Entretanto, pensa Nietzsche que o corpo concentra e transfigura através da simbólica da dança e do bailado as características fundamentais da essência da natureza no que se refere à força e à energia. A força e a potência aqui retratadas permitem compreender a própria transposição e transfiguração simbólica da arte. O nosso filósofo pensa que a partir da relação dialéctica entre a força e o significado (inerentes ao símbolo) podemos compreender as forças da natureza e o modo como estas transitam para a arte.

2. Ao investigar a origem do símbolo na força matricial que o sustenta, Nietzsche detecta que existe um fundo inconsciente orgânico e 'sapiencial' que é necessário tornar consciente. Apesar disso, não existe para ele uma ponte segura para a transposição deste elemento para aquele, pois o nível inconsciente não se deixa submeter aos princípios formais da lógica que são a panaceia onde se esconde a fragilidade do racionalismo abstracto.

Em contrapartida, considera Nietzsche que os impulsos cegos do organismo são transpostos de modo simbólico, primeiramente para as vivências sentimentais e depois para as actividades culturais; ou seja, o inconsciente é a fonte energética do processo simbólico.

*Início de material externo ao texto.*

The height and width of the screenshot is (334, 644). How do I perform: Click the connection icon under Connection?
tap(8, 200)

Identifica ele nessa potência subterrânea uma torrente que atravessando os sentimentos se constituem como referenciais semânticos com a capacidade de produzirem novos símbolos.

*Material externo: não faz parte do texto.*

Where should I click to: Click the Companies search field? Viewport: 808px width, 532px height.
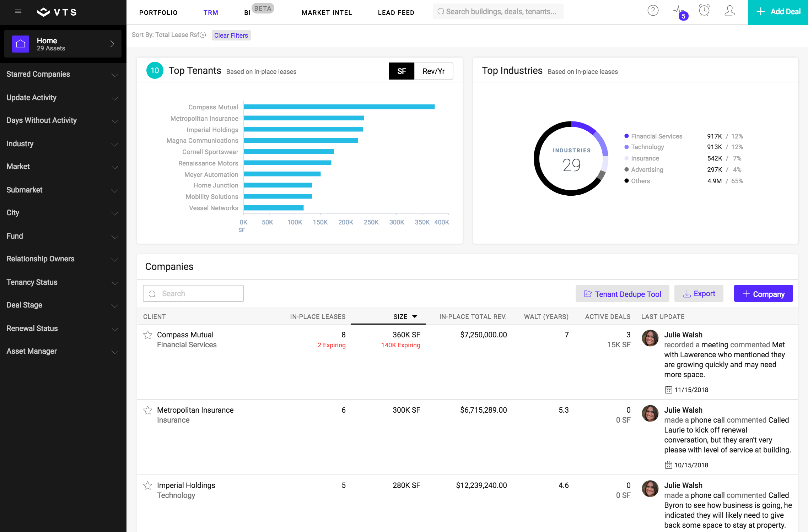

Na perspectiva do nosso filósofo todo este processo é indirectamente controlado pela vontade; e, como se sabe, a categoria da vontade no jovem Nietzsche depende da filosofia de Schopenhauer. Com efeito, ambos os filósofos concebem o ser e o mundo como entidades dinâmicas, pensando que o mundo é uma representação e manifestação da vontade. Implicitamente o génio aparece aqui como a entidade "subjetiva" que sente a força da vontade a pensar com ele acerca da produção das novas formas; o que significa que o génio é o culminar dessa orgânica da vontade, procurando dominar a 'Força da Vida' para a partir desse fundo inconsciente poder criar as formas simbólicas, as formas míticas, as formas poéticas.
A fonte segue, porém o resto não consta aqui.